Involvement of extracellular Ca2+ influx and epidermal growth factor receptor tyrosine kinase transactivation in endothelin-1-induced arachidonic acid release.

Abstract

1. Endothelin-1 (ET-1) activates two types of Ca(2+)-permeable nonselective cation channels (designated NSCC-1 and NSCC-2) and a store-operated Ca(2+) channel (SOCC) in vascular smooth muscle cells (VSMCs). These channels can be distinguished by their sensitivity to Ca(2+)-channel blockers, SK&F 96365 and LOE 908. LOE 908 is sensitive to NSCC-1 and NSCC-2, and SK&F 96365 is sensitive to NSCC-2 and SOCC. Moreover, these channels play essential roles in ET-1-induced epidermal growth factor receptor protein tyrosine kinase (EGFR PTK) transactivation.
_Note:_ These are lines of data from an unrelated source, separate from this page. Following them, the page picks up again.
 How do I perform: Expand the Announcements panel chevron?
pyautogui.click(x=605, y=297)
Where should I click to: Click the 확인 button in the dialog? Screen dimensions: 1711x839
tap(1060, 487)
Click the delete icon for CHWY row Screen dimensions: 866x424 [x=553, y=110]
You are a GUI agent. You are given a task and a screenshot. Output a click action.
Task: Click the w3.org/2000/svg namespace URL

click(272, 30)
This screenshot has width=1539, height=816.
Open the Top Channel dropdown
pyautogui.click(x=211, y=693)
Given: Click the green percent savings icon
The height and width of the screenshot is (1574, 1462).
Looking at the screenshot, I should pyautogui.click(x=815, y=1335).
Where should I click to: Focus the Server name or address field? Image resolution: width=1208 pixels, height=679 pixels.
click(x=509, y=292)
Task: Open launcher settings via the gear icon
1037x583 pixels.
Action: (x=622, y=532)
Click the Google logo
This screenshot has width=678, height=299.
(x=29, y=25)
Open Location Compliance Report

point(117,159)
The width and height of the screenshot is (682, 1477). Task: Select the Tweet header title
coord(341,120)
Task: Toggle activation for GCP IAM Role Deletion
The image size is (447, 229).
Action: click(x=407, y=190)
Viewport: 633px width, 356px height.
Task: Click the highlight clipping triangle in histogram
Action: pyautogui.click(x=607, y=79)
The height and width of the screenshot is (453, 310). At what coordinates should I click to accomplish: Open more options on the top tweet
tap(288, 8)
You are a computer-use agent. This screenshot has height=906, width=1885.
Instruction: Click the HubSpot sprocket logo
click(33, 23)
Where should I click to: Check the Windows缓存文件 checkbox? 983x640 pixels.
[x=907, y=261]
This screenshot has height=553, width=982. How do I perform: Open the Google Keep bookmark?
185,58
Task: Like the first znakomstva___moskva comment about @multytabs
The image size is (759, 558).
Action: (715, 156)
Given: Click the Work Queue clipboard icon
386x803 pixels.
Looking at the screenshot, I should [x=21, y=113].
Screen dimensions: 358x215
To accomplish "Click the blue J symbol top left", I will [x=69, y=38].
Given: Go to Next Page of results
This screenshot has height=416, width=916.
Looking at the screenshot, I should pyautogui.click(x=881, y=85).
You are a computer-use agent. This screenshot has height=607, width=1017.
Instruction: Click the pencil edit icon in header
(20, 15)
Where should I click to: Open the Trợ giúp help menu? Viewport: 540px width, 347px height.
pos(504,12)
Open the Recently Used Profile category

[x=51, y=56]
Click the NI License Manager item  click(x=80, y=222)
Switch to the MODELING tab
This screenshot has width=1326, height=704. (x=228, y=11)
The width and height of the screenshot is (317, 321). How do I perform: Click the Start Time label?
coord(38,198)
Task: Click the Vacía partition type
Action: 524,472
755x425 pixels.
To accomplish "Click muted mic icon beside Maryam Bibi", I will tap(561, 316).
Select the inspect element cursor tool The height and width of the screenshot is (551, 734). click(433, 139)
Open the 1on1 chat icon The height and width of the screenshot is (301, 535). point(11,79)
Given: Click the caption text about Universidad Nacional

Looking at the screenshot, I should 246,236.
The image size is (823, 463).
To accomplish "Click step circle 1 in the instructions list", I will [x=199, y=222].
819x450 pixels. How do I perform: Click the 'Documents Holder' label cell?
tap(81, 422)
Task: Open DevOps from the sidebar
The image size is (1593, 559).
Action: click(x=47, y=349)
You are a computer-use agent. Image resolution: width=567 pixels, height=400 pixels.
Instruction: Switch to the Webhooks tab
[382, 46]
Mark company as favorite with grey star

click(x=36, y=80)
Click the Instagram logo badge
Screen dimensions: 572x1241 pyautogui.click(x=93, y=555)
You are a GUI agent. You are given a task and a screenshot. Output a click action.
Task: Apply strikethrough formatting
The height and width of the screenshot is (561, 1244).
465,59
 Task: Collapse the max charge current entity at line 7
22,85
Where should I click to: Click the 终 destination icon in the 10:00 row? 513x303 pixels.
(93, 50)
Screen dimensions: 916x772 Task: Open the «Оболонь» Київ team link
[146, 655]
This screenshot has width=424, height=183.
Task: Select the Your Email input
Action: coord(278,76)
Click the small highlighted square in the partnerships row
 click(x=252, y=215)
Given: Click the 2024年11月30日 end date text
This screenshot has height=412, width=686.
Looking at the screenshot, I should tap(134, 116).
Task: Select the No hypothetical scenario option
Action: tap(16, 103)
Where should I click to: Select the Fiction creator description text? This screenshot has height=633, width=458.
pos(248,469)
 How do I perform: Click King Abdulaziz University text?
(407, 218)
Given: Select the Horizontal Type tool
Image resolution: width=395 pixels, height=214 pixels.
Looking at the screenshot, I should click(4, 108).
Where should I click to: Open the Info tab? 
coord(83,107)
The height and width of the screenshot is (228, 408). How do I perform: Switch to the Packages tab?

The main purpose of the present study was to demonstrate the involvement of EGFR PTK transactivation in ET-1-induced arachidonic acid release in VSMCs. 2. Both SK&F 96365 and LOE 908 inhibited ET-1-induced arachidonic acid release with the IC(50) values correlated to those of ET-1-induced Ca(2+) influx. Moreover, combined treatment with these blockers abolished ET-1-induced arachidonic acid release. 3. AG1478, a specific inhibitor of EGFR PTK, inhibited ET-1-induced arachidonic acid release and extracellular signal-regulated kinase 1 and 2 (ERK1/2). The IC(50) values of AG1478 for ET-1-induced arachidonic acid release and ERK1/2 correlated well with those for ET-1-induced EGFR PTK transactivation. 4. Mitogen-activated protein kinase kinase inhibitor, PD 98059, inhibited ET-1-induced arachidonic acid release. The IC(50) values of PD 98059 for ET-1-induced arachidonic acid release were similar to those for ET-1-induced ERK1/2 activity. In contrast, PD 98059 failed to inhibit ET-1-induced EGFR PTK transactivation. 5. These results indicate that (1) extracellular Ca(2+) influx through NSCCs and SOCC plays important roles for ET-1-induced arachidonic acid release, (2) EGFR PTK transactivation/ERK1/2 pathways are involved in ET-1-induced arachidonic acid release.